* What you will do
Exactly the line with "Browse (1353, 26)" and the lines that follow it, through the closing line of the entries, should be restated, with nothing left out or added.

(Task inputs begins)

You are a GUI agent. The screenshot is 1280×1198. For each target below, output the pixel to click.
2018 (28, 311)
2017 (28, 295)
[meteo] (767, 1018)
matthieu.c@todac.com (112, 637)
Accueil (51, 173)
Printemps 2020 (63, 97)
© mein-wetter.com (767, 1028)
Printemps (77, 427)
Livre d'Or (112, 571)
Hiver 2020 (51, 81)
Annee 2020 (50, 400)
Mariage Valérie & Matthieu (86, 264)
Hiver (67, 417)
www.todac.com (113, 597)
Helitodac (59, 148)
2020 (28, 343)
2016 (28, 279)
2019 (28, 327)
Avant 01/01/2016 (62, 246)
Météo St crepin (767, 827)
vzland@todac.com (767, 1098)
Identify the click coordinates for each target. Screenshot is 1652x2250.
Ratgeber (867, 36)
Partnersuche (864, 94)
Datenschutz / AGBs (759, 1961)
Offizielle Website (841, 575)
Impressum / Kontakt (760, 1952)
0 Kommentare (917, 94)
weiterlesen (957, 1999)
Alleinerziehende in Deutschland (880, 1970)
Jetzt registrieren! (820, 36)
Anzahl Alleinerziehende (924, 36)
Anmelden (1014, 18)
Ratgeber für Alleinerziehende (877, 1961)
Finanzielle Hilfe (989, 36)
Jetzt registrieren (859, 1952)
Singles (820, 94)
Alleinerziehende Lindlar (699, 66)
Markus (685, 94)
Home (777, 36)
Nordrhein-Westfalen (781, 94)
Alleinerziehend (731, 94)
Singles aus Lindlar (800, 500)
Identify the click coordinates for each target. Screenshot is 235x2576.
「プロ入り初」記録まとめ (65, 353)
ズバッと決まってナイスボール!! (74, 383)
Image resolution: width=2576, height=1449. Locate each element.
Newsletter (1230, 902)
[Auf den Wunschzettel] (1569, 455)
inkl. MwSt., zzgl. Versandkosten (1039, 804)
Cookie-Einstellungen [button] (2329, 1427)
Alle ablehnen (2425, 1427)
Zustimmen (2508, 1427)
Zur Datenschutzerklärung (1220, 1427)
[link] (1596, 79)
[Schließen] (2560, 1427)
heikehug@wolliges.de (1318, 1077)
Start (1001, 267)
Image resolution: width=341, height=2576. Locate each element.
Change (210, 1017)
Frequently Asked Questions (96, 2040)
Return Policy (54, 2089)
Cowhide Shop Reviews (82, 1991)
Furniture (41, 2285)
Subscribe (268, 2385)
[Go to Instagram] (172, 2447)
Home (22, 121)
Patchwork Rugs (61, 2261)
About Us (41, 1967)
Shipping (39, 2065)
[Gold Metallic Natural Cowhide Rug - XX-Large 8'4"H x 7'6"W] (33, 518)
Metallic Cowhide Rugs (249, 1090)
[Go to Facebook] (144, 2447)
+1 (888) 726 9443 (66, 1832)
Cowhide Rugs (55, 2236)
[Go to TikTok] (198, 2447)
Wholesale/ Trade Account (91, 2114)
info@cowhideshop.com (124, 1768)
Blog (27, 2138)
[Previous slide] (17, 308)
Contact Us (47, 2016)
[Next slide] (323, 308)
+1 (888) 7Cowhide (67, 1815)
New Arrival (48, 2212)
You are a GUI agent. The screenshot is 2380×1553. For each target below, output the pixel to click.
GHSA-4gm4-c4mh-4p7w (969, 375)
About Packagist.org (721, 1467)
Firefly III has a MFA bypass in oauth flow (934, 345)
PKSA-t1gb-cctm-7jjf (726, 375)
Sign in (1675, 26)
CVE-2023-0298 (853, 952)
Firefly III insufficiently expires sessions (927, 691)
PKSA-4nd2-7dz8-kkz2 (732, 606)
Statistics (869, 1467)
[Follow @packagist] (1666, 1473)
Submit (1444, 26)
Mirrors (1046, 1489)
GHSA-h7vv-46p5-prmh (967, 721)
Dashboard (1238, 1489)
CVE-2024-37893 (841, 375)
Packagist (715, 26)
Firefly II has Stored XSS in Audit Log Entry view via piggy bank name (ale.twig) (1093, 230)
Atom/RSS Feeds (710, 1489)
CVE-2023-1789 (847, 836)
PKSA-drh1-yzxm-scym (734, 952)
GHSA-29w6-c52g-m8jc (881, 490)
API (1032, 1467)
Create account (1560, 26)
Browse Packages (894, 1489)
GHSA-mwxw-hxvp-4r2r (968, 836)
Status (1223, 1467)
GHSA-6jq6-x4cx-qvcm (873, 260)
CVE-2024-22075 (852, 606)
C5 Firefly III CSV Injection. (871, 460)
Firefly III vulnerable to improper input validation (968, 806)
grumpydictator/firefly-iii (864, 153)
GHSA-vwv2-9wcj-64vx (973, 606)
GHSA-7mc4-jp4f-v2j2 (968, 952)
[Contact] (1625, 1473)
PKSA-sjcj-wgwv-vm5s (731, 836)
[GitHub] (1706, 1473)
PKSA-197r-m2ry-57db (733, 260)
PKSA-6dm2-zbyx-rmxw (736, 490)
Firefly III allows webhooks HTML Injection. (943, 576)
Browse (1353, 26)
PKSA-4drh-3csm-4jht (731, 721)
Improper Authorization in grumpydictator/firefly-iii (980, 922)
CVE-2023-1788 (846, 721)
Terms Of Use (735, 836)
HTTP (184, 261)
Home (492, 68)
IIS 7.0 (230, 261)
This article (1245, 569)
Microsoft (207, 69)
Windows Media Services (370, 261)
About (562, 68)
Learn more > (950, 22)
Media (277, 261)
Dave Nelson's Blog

(Task inputs ends)

* Solution below
Browse (1353, 26)
PKSA-4drh-3csm-4jht (731, 721)
Improper Authorization in grumpydictator/firefly-iii (980, 922)
CVE-2023-1788 (846, 721)
Terms Of Use (735, 836)
HTTP (184, 261)
Home (492, 68)
IIS 7.0 (230, 261)
This article (1245, 569)
Microsoft (207, 69)
Windows Media Services (370, 261)
About (562, 68)
Learn more > (950, 22)
Media (277, 261)
Dave Nelson's Blog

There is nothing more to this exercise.